Rex: I'm Shocked, Shocked, ala Peter Lorre !
How many times has STRAD and AMATI been in an NYT puzzle? I'm too lazy to look it up. LOL.

JaxInL.A. 11:06 AM  

Possibly my fastest Thursday ever today, thanks to a youth spent as a square (listening to classical music while ridiculing my siblings taste in popular music) and a nerd (memorizing Shakespeare at 13).

Stumbled momentarily by entering Spiro instead of AGNEW, and wanted Afro for Retro Hairstyle, but thanks to a turn as a witch in "that Scottish play" in college, got BANQUO right away. As soon as I had the circled O in the NE, I knew that the puzzle's subject was a master of the CELLO. Made a leap and entered Pablo Casals as the Master of 50A, but had to give his surname a second S to make it fit. The crosses fixed that fast, though, and I realized that it had to be Rosty. STRADIVARIUS dropped right in, had BERLINWALL from the NW already, but I had no idea he was born in AZERBAIJAN.

It all fell in place unusually easily for me. I like BARQ'S root beer, I'm a major fan of Stan Getz and his SAXES, heard a recent NPR interview with AGASSI about his book, and love ANGLEE's Eat, Drink, Man, Woman. My dad drove a Mercury COUGAR, and told us kids that he powered it with a pound of hamburger in the glove box each week. We never opened that compartment.

I even knew the Shanghai EXPO and got a smile when Rex said he attended the world Expo in 1986, because I travelled to Vancouver for several weeks to work in that event. Didn't do the Times puzzle then, though.

Hooray for Brown week, and for Joey making a puzzle that felt tailor-made for me. Thanks!

Anonymous 11:28 AM  

So here I go for day #3 on this blog, & I suspect this will be my limit for the week. Thursday is a great challenge for me always, & I must say I am very pleased with my results today.

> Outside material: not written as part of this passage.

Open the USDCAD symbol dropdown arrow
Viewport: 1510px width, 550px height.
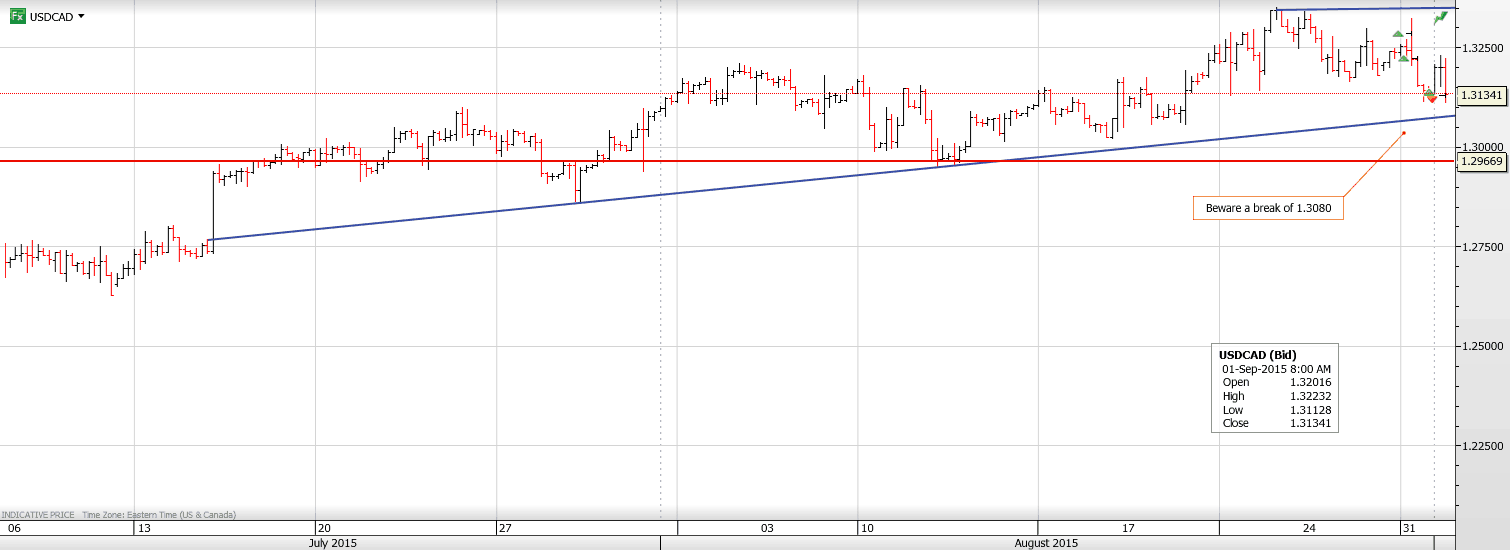click(81, 16)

I worked a full 1:10 and progressed further than I ever suspected-- after struggling to what I thought might be a near halt after the first 15 minutes. Here are my errors:

1) I had no idea that BANQUO was the ghost in "Macbeth." I think I read "Macbeth" in high school, but I have never understood Shakespearean dramas. The language overwhelms me despite having committed several of his sonnets to memory because I like them: "When in disgrace with fortune and men's eyes" and "Let me not to ther marriage of true minds admit impediments"--really great poetic wording, but his plays???? As a further aside, how do actors memorize Shakespearean lines in his dramas???

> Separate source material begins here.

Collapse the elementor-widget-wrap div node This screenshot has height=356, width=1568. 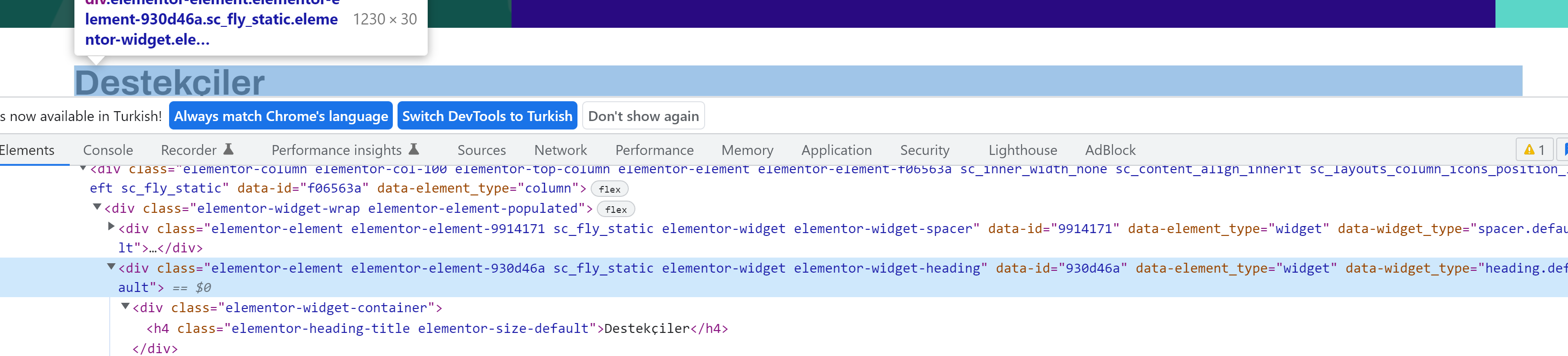(97, 207)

2) I knew ROSTROPOVICH but substituted one of the "O"'s in his name for an "A" and ended with OTERA rather than OTERO.

3) I'd never heard of a ZAX and did not know the second letter of AZERBAIJAN, so I guessed that perhaps a MAX is a great name for a powerful cutter. Sounds like a great name for something strong and "cutting edge."

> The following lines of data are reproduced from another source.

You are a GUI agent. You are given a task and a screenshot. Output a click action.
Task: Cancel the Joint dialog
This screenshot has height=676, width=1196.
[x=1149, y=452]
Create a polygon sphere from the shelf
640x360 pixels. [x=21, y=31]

4) I did not know the Italian phrase "Ti AMO," so not only was my answer of ARO incorrect, but I substituted RAZE for MAZE. After all, RAZE means to destroy the ground, as in perhaps redoing a garden??? Is that OK?? MAZE is a complex system of pathways, I understand, but is MAZE, as the clue expresses, a "big garden project?" Yeah, I guess so. This is the evasive fun that xwords are all about, I understand.

Of course, each of these errors accounted for more than just four mistakes, but I rate my work pretty darned good, all things considered.

I loved the clues, particularly when just one or two letters suddenly opening offers me the answer that I initially swore I could not get. This actually is my favorite part of solving--taking the totally unknown, & throwing little bits at me, & then suddenly there it is!!!!

My favorite clue/answer combo was 48-Down: "Really." I'd never have answered "EVERSO" initially, but several intersections gave it to me. That's the fun of catching something so apparently vague at the outset.

Well, goodbye most likely until I brag on Monday. If I open Friday's puzzle, I sure won't tell any of you!!!!!!!!!!!!!I needn't lower my ego any lower in the toilet than it already is.

I had fun sharing with all of you.

BOB

abide 11:38 AM  

After BERLINWALL I slammed in RONALDREAGAN and JELLYBEANJAR.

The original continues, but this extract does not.